[Pointing records for screenshots and pages]
────────────────────────────────────────

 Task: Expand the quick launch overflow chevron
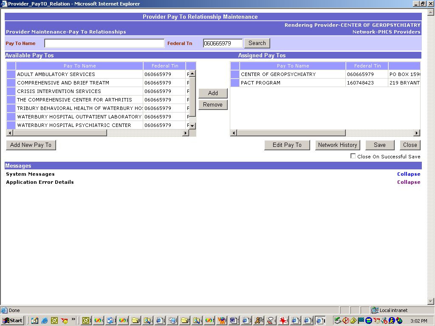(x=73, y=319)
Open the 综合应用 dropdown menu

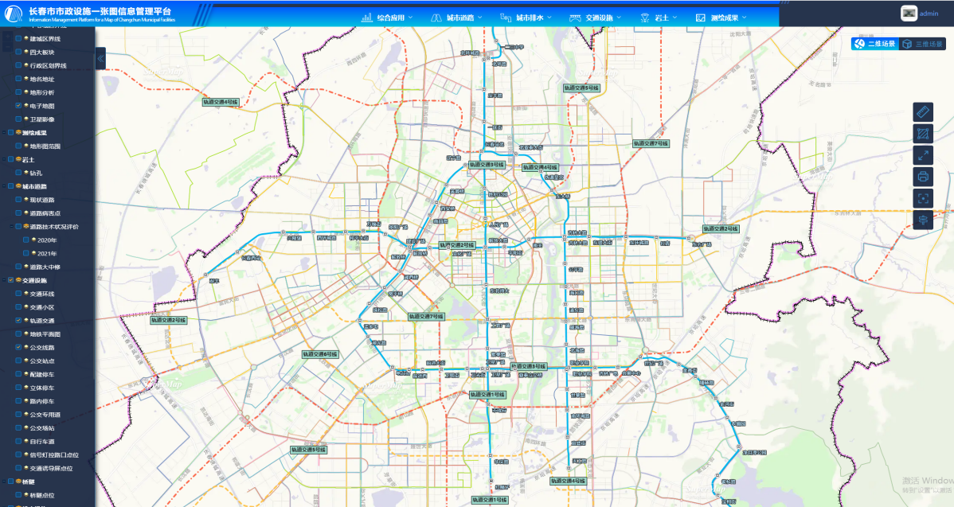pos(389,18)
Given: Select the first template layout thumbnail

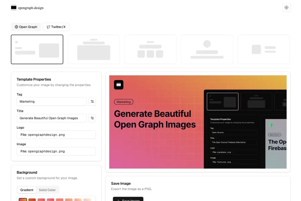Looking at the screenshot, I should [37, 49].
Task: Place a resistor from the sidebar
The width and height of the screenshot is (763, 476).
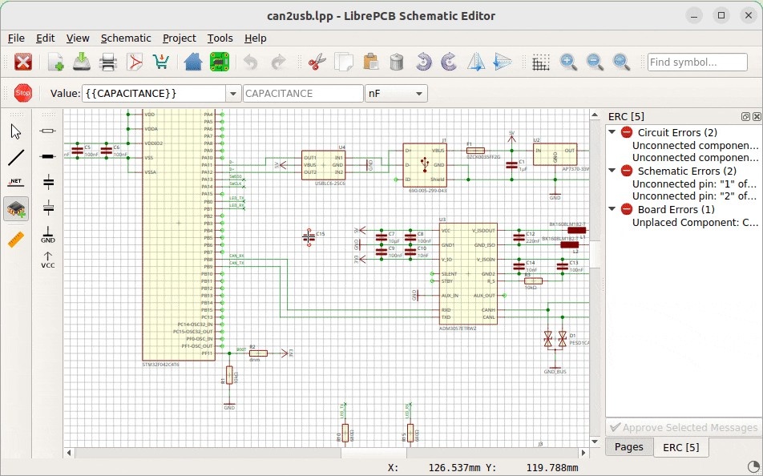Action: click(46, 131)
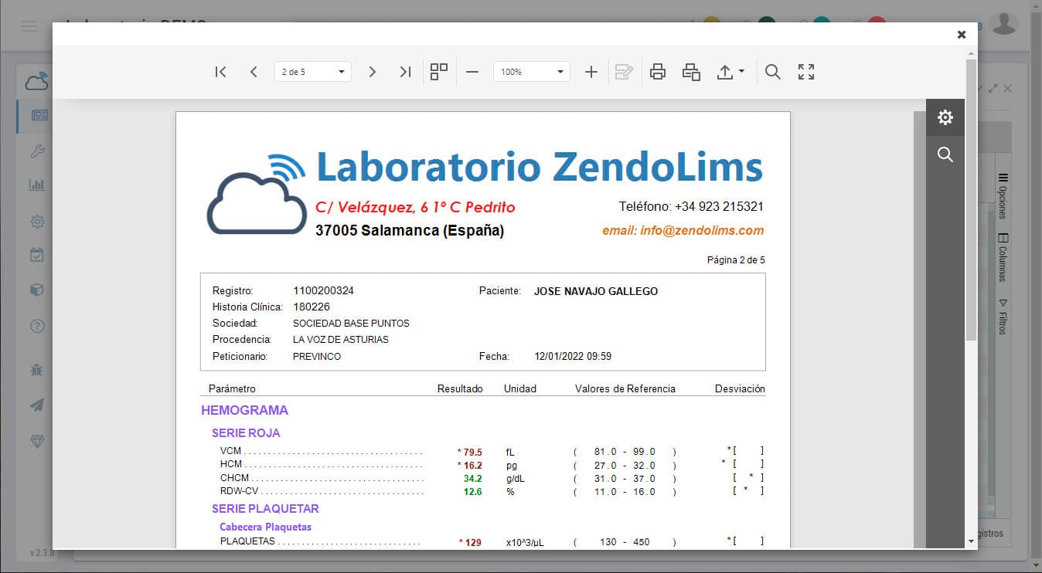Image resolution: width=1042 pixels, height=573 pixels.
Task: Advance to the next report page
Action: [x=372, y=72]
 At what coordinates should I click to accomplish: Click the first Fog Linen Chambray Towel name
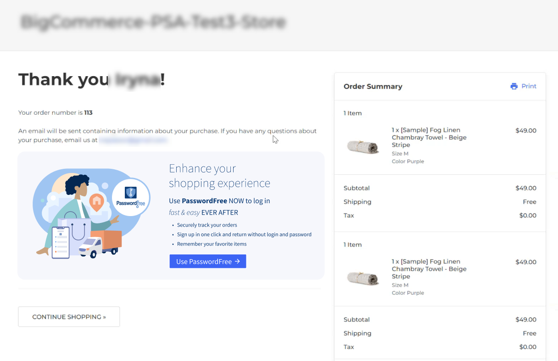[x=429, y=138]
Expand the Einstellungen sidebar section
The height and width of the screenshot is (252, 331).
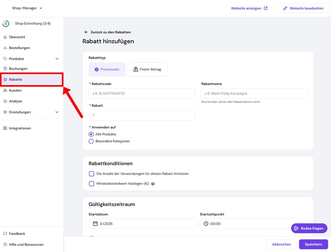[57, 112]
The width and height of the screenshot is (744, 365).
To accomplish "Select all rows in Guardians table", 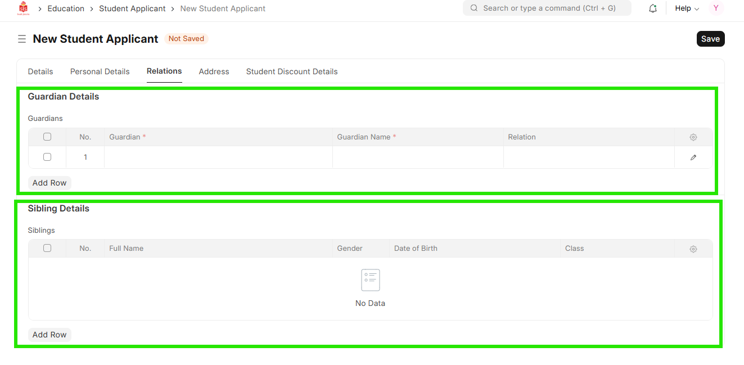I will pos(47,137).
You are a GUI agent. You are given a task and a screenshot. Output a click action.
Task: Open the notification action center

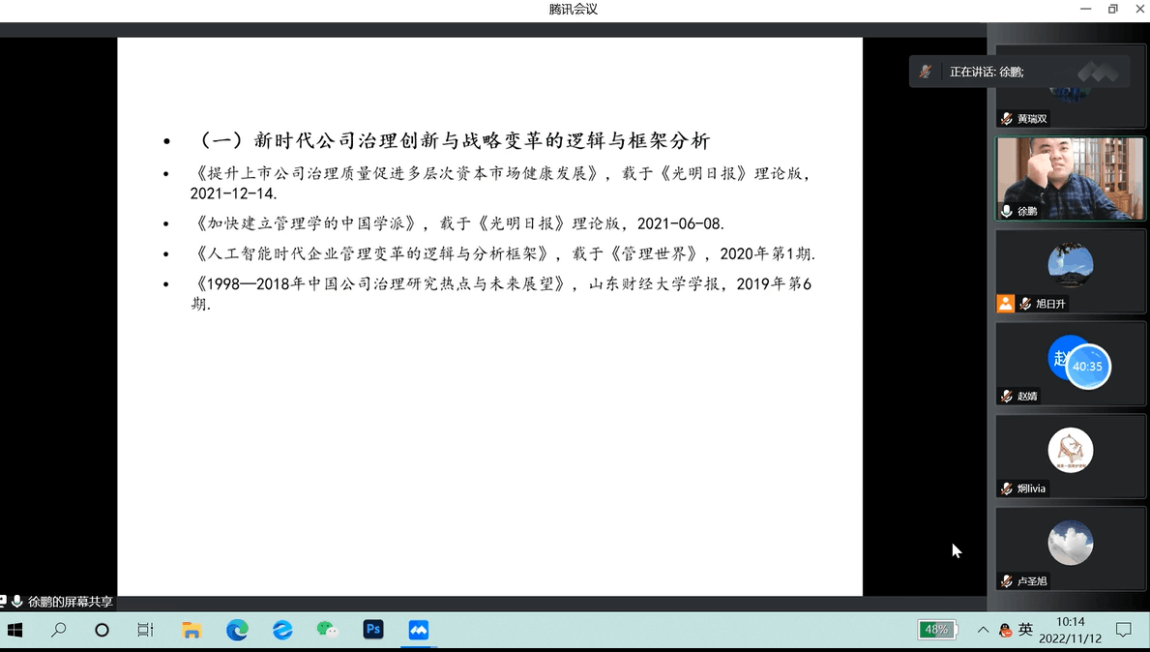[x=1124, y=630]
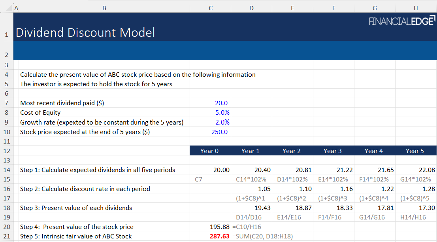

────────────────────────────────────────

◆ TASK PROMPT ◆
Can you put everything from the line containing "You are a GUI" down to the end of the material into a JSON list of strings, one string per line? Skip blank lines and leave the pictures out.

◆ SOLUTION TO THIS PROBLEM ◆
[
  "You are a GUI agent. You are given a task and a screenshot. Output a click action.",
  "Task: Open the notification action center",
  "[x=1124, y=630]"
]